> Exercise data
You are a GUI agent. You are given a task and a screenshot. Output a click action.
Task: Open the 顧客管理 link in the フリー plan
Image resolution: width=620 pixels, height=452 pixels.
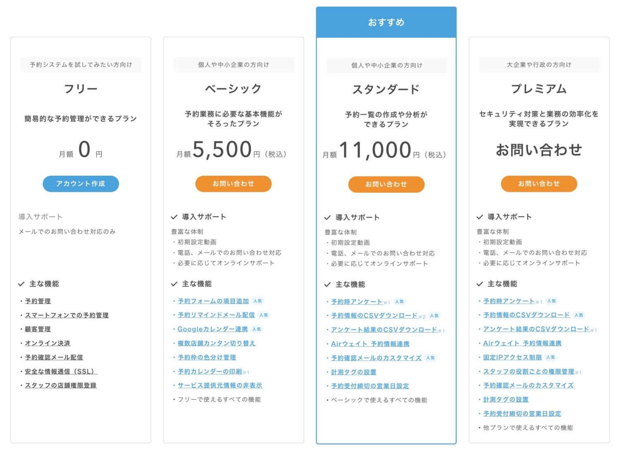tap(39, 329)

==

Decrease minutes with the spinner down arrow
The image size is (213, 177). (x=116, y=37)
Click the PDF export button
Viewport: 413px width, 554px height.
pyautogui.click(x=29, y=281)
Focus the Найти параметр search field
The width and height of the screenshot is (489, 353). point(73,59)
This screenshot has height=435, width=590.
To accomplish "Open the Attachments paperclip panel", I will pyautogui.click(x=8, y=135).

> Work instructions
Reproduce every line above containing "Open".

> The completed task
Task: Open the 顧客管理 link in the フリー plan
To accomplish "Open the Attachments paperclip panel", I will pyautogui.click(x=8, y=135).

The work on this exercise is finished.